Ragapadmi takjub melihat kelakuan anjing-anjing Bangsacara.
“Aduhai anjing, kalau kalian saja bisa menunjukkan kesetiaan begitu rupa, apalagi seorang istri. Kakang Bangsacara, kalau badan kita tak bisa menyatu di dunia, biarlah darah kita yang menyatu di alam sana, hingga kita terlahir kembali bersama.” Ragapadmi memandang keris yang berlumuran darah Bangsacara di tangannya.
“Ragapadmi!” seru Patih Bangsapati. “Bangsacara sudah mati. Kembalilah ke keraton. Bila kau tak ingin lagi berjumpa Prabu Bidarba, istana kepatihan pun terbuka untukmu. Akan kutinggalkan semua perempuan, bila kau mau pulang bersamaku ke kepatihan.”
Ragapadmi tak mendengar semua kata-kata itu. Tanpa sempat dicegah oleh Sang Patih, ia membenamkan ujung keris itu ke dalam jantungnya. Tanpa jerit, tanpa rintihan. Kemudian ia roboh, memeluk tubuh kekasihnya, Bangsacara.
Bangsapati diam terpaku.
Senja memerah. Matahari tenggelam ke pangkuan bumi.   
* * *
Catatan :
Pulau Mandangin terletak di Kabupaten Sampang, Madura.

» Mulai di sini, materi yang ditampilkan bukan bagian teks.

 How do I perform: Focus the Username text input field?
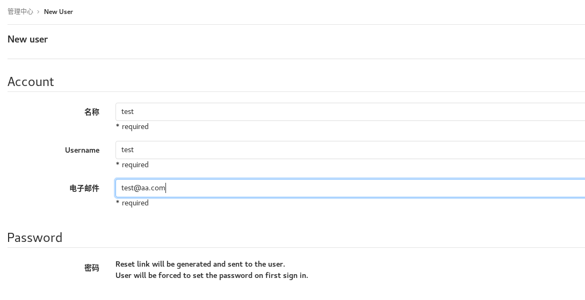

Pulau ini bisa dikunjungi dengan menggunakan perahu dari Pelabuhan Tanglok selama ± 45 menit. Di pulau ini terdapat situs makam Bangsacara - Ragapadmi beserta anjingnya yang setia. Kisah Bangsacara-Ragapadmi diperkirakan terjadi sekitar tahun 1305 Caka (1383 M), pada masa kerajaan Majapahit.